UN denies Papuan petition submitted
Amid a diplomatic spat between Indonesia and some of its Pacific island neighbors over whether Jakarta has been guilty of violating human rights in its easternmost territories, the United Nations itself has been drawn into a dispute over whether a majority of Papuans have really just declared themselves separatists.
A UN official denied on Thursday a claim that a petition signed by almost 2 million Papuans in support of self-determination had been submitted to the UN’s committee on decolonization.
Venezuela’s permanent representative to the UN, Rafael Ramirez, in his capacity as chairman of the UN Special Committee on Decolonization (C-24), expressed concern about the claim.
“Some people are trying to use me and trying to manipulate or whatever,” he said. “I’m concerned because some people are trying to use me as propaganda.”
Benny Wenda, a spokesman for the United Liberation Movement for West Papua (ULMWP) who calls himself a West Papuan independence leader, told the British Guardian newspaper that he had submitted the petition, which according to the ULMWP had been signed by 1,804,421 people, to the UN committee on Aug. 26.
“Today, I delivered the West Papuan People’s Petition, signed by over 70 percent of my people, to the United Nations,” Benny said on his Twitter account.
Nevertheless, Ramirez said he had not had any communication with the Papuan leader, emphasizing that it was not possible for him to officially relate to parties outside the C-24 agenda.
He explained that the mandate of the committee is limited to 17 non-self-governing territories and that Papua was not one of them.
“I have never received anything nor anybody regarding the issue of West Papua,” he said in a doorstep interview at the UN headquarters in New York on Thursday morning.
According to the Guardian, the petition, which Benny claimed was “smuggled from one end of Papua to the other” without alerting the authorities, apparently requests that the UN appoint a special representative to investigate human rights abuses and “put West Papua back on the decolonization committee agenda and ensure their right to self-determination […] is respected by holding an internationally supervised vote.”
Meanwhile, Papuan pastor and human rights activist Dora Balubuan at first confirmed the claim that a petition had been conducted without the knowledge of the authorities, but then later denied any knowledge of it when asked to confirm it a second time on a separate occasion.
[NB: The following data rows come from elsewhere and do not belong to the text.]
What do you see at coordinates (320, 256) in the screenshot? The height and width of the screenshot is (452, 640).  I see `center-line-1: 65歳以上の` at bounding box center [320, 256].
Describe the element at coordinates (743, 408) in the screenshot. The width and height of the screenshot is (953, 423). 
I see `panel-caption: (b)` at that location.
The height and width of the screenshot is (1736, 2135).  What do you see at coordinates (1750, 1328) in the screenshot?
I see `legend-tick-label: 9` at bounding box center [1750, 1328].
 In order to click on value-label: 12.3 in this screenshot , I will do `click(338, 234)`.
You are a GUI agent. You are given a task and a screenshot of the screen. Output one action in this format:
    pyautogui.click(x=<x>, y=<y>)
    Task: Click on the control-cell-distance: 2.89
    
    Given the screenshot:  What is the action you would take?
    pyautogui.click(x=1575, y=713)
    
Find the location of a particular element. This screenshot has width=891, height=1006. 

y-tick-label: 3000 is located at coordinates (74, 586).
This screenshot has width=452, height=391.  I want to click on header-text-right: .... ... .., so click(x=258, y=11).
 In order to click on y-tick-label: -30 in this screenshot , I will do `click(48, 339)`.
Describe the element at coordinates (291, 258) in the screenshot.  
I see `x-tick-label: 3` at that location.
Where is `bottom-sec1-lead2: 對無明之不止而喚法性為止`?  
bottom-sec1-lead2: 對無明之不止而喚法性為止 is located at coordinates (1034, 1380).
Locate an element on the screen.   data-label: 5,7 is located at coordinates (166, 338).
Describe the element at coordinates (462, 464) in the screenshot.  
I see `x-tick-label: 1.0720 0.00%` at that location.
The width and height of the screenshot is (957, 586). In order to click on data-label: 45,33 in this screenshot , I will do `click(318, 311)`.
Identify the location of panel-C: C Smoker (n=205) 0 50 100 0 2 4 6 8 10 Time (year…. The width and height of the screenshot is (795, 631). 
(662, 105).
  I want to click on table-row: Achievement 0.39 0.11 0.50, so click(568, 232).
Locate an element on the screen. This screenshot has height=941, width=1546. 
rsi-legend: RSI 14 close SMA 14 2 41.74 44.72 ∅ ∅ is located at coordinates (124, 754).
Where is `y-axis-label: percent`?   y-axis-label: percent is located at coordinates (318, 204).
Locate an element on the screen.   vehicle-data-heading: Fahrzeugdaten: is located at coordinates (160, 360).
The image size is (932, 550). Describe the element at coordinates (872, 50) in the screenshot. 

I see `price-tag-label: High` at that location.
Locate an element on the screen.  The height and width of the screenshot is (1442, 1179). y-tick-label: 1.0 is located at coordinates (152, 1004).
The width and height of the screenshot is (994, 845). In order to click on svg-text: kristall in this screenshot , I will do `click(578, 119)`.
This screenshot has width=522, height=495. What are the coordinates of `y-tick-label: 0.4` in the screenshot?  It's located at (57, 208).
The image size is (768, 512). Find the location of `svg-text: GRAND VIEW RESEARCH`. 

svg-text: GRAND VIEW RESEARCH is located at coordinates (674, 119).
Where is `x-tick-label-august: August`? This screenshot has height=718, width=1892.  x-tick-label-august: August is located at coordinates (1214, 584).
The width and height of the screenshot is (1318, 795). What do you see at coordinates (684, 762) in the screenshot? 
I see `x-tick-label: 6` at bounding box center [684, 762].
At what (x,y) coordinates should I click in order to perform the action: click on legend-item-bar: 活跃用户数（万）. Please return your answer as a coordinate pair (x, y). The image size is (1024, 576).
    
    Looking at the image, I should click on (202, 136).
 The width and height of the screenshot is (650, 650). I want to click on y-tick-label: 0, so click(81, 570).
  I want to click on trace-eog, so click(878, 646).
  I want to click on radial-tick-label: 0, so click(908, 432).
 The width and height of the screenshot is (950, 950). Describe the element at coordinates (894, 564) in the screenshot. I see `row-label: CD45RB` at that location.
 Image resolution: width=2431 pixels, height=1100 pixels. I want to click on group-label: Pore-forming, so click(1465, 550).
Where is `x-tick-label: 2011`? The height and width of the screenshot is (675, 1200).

In describing the document, the ULMWP has published various photographs of people signing the petition around Papua and of several bound copies of the complete petition on its website. A photo on Benny’s Twitter feed, reportedly taken on Aug. 26, shows him holding one copy together with British Labour Party leader Jeremy Corbyn.
Just days before the petition controversy erupted, the leader of Vanuatu condemned the UN for turning “a deaf ear” to atrocities committed in West Papua.
In response, Indonesia fielded a junior diplomat to exercise its first right of reply during the last session of the UNGA general debate last week. Ainan Nuran, 30, was detailed to reprimand the leaders of Vanuatu and the Solomon Islands for peddling “hoaxes and false accusations” concerning Papua.